M&A deals involving Indian companies rose 270% in January-March 2011 to touch $18.3 billion over the numbers reported in the first quarter of last year, according to data by Mergermarket, an independent M&A intelligence service.
Thirty five out of the 57 transactions were inbound deals (over 61%), compared to 27.1% for China and 14.3% for Japan. All the top five deals in value terms were cross border - four inbound and one outbound.
“What was more significant is that the total worth of inbound Indian deals ($16.9 billion) reached unprecedented figures,” Mergermarket said.
M&A advisors say that economic cycle has reasonably or fully recovered, which is showing up in the form of increased traction.
“The economic cycle recovery started around mid 2009 and the momentum continued in the next year as well. That is the key reason behind increase in deal making. There is a change in the base effect, which is evident from the increase in the deal value, though number of deals hasn’t seen a similar growth,” said a senior official from one of the top advisory firms.
Among big-ticket deals, acquisition of Paras by Reckitt Benckiser and International Paper’s acquisition of Andhra Pradesh Paper stand out- especially the latter. Experts say it is the first time that a public company has received such high premium (240%) that too in the paper business, which is not perceived to be very attractive.
“Overall, the M&A volumes will remain and only grow from here. I am certain that we will see strong momentum on the back of economic recovery,” said Gaurav Deepak, co-founder and managing director, Avendus Capital.
Experts said an intrinsic value benchmarking has begun in the Indian market wherein strategic buyers are driving value creation and value discovery, which augur well for the Indian business environment.
While sentiments have improved in the last 12 months, the economic activity was subdued in Q1 of 2010 and the January-March 2011 numbers also included two large deals.
Besides, time taken to conclude these deals is also a key differentiator, feel experts.
“Typically, a cross-border M&A deal for any large corporate is spread over 4 to 5 quarters while it is 6 to 9 months in case of a domestic transaction. In 2009, no corporate was even thinking about doing M&A as focus was largely to swim out of the rough recessionary waters,” said Deepesh Garg, director, o3 (Ozone) Capital Advisors.

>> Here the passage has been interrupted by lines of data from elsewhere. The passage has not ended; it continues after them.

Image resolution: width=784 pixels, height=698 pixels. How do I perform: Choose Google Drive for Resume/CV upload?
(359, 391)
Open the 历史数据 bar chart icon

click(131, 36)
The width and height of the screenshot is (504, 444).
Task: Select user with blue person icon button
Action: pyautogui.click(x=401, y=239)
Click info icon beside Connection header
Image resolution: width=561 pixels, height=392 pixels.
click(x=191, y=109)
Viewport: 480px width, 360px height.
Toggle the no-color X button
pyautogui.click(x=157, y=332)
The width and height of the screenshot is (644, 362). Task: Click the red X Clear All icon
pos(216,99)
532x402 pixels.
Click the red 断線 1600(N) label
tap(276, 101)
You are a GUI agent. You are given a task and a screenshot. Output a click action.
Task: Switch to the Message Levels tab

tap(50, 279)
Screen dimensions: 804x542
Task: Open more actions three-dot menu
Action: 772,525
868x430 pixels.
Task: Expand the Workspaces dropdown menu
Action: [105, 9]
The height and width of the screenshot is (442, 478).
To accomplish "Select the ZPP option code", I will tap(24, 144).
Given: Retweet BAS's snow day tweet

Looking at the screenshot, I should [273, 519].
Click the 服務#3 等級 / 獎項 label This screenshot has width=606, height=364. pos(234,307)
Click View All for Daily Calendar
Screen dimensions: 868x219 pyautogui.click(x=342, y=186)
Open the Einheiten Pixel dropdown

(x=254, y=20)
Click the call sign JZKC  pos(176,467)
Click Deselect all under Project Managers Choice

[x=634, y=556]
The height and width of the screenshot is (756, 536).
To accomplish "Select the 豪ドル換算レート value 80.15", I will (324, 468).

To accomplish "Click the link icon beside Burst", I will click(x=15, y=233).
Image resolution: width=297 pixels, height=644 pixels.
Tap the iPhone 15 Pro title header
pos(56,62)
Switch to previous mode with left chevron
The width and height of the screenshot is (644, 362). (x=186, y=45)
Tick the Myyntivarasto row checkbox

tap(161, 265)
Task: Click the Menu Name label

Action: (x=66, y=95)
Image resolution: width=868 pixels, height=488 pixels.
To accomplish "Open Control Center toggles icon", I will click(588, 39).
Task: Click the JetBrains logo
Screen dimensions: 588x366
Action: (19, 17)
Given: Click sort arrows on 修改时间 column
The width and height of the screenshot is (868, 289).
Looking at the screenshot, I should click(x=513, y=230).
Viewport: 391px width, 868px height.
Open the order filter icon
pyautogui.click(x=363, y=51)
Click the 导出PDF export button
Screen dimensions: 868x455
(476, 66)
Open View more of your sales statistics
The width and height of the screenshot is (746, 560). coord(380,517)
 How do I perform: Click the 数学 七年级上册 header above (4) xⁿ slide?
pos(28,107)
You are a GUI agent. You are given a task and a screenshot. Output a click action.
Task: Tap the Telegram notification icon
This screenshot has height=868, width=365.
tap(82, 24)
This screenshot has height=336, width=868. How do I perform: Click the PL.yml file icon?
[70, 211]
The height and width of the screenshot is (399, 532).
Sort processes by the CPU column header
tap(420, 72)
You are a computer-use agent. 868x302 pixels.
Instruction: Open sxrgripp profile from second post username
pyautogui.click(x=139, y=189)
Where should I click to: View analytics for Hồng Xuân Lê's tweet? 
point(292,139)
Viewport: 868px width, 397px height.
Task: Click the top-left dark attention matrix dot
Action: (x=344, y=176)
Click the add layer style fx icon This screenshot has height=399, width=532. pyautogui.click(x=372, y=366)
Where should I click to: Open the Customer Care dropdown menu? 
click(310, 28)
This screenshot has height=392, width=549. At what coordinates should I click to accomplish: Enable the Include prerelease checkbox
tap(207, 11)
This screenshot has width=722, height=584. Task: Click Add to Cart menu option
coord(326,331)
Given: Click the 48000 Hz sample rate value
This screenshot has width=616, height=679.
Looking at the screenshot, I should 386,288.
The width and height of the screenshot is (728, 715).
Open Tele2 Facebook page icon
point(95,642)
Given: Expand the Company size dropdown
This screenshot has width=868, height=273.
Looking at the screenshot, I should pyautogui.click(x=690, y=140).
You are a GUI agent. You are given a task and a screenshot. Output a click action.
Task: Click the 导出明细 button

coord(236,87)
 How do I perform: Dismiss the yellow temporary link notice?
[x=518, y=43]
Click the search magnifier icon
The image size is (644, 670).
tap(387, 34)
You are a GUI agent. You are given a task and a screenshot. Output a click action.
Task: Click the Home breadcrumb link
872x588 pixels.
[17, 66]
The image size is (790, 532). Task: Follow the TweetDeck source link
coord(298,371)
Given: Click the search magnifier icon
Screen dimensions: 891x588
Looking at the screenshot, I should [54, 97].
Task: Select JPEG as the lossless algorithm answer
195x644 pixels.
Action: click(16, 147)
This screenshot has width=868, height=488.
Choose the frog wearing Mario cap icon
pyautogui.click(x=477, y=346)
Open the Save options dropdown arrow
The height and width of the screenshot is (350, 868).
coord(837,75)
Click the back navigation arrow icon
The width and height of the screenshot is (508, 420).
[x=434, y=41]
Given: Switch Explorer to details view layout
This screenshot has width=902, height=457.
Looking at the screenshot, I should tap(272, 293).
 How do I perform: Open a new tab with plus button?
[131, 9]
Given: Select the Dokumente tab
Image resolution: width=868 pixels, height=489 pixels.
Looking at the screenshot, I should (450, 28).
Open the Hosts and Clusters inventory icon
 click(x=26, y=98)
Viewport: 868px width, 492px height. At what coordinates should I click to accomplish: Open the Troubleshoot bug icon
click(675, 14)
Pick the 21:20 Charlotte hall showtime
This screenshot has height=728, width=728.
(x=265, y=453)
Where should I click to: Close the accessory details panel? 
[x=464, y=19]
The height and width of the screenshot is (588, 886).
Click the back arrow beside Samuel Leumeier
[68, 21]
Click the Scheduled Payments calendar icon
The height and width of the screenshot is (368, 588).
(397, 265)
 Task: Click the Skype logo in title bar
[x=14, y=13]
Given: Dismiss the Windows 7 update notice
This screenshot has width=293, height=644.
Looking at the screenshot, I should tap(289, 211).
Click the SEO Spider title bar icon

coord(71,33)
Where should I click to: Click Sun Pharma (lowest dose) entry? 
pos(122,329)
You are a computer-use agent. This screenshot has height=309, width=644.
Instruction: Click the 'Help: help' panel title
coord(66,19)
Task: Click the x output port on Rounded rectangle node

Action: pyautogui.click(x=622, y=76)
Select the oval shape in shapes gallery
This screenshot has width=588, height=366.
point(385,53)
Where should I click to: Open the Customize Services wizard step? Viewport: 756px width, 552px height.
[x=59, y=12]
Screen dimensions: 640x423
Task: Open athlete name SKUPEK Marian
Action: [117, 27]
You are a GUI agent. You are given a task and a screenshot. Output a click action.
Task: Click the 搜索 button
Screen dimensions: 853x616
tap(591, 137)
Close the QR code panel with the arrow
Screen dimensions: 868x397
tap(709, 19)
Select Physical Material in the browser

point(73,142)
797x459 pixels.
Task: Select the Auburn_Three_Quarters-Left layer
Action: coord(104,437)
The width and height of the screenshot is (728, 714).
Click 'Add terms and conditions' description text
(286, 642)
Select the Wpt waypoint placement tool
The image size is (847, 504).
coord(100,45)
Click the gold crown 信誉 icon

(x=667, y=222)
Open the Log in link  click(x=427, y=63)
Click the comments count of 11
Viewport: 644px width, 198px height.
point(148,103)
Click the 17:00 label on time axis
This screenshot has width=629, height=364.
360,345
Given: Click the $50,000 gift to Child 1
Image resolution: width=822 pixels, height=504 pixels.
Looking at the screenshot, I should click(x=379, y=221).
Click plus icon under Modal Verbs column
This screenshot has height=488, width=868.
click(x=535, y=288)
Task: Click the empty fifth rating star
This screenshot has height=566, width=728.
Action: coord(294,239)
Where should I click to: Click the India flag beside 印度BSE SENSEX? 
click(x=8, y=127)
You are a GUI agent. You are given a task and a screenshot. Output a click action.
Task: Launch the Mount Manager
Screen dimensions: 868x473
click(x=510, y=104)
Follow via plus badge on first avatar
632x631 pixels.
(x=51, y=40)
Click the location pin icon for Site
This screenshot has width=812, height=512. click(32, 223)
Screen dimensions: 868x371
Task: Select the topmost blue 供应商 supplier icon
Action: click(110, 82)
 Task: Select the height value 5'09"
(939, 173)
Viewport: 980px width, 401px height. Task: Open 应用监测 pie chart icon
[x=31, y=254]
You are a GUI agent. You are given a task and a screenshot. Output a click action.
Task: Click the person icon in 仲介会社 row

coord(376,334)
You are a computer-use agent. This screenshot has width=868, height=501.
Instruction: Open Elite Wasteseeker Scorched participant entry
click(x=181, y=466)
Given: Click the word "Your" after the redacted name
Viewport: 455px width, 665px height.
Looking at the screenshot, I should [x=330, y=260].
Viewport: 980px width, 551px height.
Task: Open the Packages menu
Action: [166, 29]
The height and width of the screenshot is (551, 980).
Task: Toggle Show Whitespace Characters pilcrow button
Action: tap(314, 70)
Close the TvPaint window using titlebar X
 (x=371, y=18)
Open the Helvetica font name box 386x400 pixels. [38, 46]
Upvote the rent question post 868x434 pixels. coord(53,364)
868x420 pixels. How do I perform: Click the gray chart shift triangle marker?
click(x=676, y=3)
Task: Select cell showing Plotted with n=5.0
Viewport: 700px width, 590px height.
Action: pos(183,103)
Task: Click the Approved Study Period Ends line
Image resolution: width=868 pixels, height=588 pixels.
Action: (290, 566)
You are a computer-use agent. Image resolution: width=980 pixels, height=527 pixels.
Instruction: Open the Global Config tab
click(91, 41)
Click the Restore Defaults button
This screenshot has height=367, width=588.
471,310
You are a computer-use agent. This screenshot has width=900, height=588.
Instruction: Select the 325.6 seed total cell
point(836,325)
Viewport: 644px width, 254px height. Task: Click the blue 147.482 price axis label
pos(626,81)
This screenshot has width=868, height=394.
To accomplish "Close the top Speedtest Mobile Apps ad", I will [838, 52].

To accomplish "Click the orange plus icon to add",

The confidence started building in 2010 as a result companies began negotiating deals all over again. So deals that are getting announced in the last few months are the transactions that were in various stages of due diligence and got concluded in the first quarter of 2011, he said.
“In the last 12 to 16 months, corporates stayed bullish, which is largely the reason behind a bunch of deals getting concluded,” he said.
On the impact of long gestation period on deal value, industry experts feel a lot of it depends on how the company has performed in that period, performance of the market, additional bidders for the company, etc. “I wouldn’t say there is a significant change in the deal value from the time negotiation starts to its actual conclusion. However, in case of auctions, the valuations do tend to sway 30% to 40% either ways, depending on the kind of response a particular asset generates from the market,” said a senior official from a leading domestic advisory firm.
On the outlook, experts feel that current traction will continue if economy doesn’t slow down in the coming months. “If everything continues the way it is I am sure the momentum will only pick pace from here with more and more deals getting announced in the coming quarters. From what we have gathered through our interactions with large corporates globally, every strategic presentation has pieces of India as part of their strategy which clearly shows there is a lot of global interest in the Indian market,” said Garg.